STATED GOAL >> In the data below, repeat every line verbatim from the line containing "Task: Click the Сумма, ₽ column header" down to the line containing "pyautogui.click(x=383, y=719)", including both of those lines.

DATASET RECORDS >>
##############################
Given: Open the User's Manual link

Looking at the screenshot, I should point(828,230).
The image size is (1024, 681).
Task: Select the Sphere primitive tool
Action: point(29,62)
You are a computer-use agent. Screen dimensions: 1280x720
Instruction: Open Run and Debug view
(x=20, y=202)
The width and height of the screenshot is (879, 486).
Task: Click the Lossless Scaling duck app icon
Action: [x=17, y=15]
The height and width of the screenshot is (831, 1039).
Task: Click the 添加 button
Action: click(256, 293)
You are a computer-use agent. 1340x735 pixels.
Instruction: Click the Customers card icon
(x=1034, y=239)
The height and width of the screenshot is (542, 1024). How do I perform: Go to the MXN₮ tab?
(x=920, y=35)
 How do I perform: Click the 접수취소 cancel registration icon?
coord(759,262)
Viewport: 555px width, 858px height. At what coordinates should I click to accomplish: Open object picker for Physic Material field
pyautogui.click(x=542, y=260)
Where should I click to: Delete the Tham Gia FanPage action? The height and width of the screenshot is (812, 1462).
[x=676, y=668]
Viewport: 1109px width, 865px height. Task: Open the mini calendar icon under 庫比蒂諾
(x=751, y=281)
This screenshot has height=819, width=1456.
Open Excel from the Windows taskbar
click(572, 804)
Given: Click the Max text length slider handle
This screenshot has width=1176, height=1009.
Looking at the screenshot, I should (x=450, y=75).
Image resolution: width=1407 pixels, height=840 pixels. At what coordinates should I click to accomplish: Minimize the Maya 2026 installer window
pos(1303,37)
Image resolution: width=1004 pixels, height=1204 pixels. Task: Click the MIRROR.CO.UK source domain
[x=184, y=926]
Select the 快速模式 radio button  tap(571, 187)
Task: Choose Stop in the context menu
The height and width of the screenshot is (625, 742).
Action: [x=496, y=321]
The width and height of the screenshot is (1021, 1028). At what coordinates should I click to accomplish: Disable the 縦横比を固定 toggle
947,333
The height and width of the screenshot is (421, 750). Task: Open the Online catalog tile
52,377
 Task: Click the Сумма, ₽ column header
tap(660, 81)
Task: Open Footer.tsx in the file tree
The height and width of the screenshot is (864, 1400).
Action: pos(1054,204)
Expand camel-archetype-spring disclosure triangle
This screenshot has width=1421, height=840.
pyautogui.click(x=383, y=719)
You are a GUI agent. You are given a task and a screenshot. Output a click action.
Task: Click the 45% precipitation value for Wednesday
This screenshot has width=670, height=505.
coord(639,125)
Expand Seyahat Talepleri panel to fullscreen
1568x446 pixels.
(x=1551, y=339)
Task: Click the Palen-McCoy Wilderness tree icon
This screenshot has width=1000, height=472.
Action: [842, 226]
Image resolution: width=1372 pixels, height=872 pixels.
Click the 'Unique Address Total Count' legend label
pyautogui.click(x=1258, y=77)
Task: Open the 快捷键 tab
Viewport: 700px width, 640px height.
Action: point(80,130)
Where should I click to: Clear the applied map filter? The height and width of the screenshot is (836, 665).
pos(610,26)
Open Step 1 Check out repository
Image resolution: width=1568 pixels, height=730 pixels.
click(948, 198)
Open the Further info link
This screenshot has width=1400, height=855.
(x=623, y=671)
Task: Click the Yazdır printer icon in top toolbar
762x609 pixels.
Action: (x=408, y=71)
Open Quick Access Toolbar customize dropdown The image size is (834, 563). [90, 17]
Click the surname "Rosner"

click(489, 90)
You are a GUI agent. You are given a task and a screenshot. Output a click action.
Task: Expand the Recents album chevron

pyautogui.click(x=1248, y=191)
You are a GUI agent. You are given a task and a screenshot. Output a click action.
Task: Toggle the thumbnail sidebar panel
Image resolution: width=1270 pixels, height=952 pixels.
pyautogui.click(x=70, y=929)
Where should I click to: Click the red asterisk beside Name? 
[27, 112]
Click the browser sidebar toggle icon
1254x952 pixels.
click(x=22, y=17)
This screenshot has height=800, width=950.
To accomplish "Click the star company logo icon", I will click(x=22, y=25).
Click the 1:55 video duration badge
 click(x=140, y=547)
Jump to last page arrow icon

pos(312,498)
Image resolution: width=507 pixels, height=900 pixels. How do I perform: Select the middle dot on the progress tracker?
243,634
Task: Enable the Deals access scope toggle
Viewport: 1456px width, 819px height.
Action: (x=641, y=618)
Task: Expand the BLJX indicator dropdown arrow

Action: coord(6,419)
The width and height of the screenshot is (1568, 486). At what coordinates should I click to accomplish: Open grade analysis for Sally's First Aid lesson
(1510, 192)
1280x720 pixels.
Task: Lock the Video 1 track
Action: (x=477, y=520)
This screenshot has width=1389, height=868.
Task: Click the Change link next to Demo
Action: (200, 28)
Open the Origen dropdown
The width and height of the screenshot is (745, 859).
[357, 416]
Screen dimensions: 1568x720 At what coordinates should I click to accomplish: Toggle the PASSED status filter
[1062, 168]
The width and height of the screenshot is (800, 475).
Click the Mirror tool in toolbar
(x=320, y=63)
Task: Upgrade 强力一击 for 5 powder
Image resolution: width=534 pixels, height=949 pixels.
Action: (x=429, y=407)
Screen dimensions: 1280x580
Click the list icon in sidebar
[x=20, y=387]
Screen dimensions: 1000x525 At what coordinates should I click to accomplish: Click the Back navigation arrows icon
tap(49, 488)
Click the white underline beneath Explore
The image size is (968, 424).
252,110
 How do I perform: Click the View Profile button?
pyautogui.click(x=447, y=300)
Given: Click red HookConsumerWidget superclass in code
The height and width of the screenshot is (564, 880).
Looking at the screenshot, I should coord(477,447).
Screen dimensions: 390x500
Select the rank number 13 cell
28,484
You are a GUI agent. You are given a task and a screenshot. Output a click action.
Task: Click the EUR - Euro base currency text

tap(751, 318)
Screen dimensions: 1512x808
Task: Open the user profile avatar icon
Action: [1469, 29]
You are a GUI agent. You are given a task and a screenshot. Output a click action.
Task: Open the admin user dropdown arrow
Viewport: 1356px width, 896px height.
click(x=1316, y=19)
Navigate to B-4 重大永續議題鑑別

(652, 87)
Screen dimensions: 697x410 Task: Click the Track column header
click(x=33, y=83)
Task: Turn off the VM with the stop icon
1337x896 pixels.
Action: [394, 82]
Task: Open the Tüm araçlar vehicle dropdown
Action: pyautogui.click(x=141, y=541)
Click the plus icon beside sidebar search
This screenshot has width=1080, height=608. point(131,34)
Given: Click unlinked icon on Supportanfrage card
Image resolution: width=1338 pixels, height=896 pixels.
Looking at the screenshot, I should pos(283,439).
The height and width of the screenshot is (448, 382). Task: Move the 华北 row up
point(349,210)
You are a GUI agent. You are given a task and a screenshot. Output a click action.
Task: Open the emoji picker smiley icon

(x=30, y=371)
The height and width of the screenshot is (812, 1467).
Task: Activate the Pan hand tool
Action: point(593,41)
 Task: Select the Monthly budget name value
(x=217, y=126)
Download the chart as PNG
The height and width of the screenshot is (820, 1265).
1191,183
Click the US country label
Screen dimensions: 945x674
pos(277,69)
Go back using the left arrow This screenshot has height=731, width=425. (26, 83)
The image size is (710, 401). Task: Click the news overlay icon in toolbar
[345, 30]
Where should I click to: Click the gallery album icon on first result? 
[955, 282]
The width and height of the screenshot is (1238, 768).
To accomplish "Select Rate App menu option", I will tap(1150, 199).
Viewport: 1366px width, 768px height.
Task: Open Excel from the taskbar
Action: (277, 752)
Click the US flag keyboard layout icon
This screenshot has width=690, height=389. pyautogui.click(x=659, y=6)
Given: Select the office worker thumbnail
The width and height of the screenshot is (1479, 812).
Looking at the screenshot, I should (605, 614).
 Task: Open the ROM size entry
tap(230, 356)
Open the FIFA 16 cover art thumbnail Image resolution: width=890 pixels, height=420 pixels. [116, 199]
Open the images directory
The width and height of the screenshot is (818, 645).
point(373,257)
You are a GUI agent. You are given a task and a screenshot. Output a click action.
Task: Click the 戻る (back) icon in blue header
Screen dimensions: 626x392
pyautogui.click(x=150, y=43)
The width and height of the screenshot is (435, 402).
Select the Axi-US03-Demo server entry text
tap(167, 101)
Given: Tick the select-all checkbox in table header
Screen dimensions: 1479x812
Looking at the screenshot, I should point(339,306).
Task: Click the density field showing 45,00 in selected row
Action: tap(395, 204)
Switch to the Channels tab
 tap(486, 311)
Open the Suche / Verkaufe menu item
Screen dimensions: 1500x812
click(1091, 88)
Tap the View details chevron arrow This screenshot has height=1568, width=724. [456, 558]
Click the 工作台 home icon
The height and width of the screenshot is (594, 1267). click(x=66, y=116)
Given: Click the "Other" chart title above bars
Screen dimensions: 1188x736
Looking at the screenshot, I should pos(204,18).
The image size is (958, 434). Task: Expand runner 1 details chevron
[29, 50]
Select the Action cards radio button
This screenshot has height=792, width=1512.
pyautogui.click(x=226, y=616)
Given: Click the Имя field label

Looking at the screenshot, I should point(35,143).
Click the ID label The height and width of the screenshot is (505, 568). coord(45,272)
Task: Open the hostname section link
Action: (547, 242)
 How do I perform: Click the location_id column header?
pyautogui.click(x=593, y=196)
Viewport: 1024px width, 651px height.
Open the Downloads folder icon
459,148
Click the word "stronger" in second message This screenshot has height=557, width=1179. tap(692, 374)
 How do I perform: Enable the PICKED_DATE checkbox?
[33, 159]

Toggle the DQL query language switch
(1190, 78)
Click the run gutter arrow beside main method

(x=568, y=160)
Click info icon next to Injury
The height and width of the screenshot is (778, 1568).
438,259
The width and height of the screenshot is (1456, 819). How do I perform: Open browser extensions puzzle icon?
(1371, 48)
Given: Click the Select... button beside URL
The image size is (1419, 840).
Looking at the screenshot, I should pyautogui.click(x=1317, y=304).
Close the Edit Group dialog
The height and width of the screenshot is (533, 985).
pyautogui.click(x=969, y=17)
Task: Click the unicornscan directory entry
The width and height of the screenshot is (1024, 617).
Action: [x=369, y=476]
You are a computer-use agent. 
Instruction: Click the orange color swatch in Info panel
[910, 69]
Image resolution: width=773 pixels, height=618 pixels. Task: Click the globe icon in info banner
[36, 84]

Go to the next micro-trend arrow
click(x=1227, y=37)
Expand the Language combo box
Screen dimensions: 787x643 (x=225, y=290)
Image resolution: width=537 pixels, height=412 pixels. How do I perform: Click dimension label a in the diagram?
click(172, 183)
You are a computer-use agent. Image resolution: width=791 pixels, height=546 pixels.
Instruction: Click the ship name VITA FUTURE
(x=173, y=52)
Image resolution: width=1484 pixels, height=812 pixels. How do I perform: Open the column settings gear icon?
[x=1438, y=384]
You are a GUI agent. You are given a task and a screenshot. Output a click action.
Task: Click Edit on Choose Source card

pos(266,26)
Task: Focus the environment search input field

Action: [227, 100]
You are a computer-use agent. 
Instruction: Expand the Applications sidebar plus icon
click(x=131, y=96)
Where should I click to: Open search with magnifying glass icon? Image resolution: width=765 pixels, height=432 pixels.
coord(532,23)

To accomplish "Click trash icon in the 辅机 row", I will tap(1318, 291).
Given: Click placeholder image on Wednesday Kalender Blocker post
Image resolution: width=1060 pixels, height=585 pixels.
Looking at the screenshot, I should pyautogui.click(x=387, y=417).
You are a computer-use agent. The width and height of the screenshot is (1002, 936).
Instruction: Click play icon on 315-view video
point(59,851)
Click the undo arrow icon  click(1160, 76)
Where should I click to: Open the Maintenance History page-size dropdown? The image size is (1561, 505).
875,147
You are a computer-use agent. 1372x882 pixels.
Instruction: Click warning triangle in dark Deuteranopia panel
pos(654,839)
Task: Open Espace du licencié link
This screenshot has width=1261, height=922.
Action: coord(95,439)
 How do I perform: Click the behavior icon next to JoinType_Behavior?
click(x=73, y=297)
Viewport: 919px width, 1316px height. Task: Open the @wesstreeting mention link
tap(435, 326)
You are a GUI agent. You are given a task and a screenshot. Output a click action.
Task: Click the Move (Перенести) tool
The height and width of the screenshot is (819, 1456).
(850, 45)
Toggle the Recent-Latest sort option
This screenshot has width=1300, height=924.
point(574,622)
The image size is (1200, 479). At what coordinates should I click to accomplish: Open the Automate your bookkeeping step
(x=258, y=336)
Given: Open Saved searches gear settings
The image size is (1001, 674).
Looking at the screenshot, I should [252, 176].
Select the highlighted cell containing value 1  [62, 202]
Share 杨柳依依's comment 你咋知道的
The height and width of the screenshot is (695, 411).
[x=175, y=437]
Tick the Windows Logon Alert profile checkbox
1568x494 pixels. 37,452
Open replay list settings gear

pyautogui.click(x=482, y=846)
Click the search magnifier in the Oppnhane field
##############################
WRITTEN RESPONSE >>
 Task: Click the Сумма, ₽ column header
tap(660, 81)
Task: Open Footer.tsx in the file tree
The height and width of the screenshot is (864, 1400).
Action: pos(1054,204)
Expand camel-archetype-spring disclosure triangle
This screenshot has width=1421, height=840.
pyautogui.click(x=383, y=719)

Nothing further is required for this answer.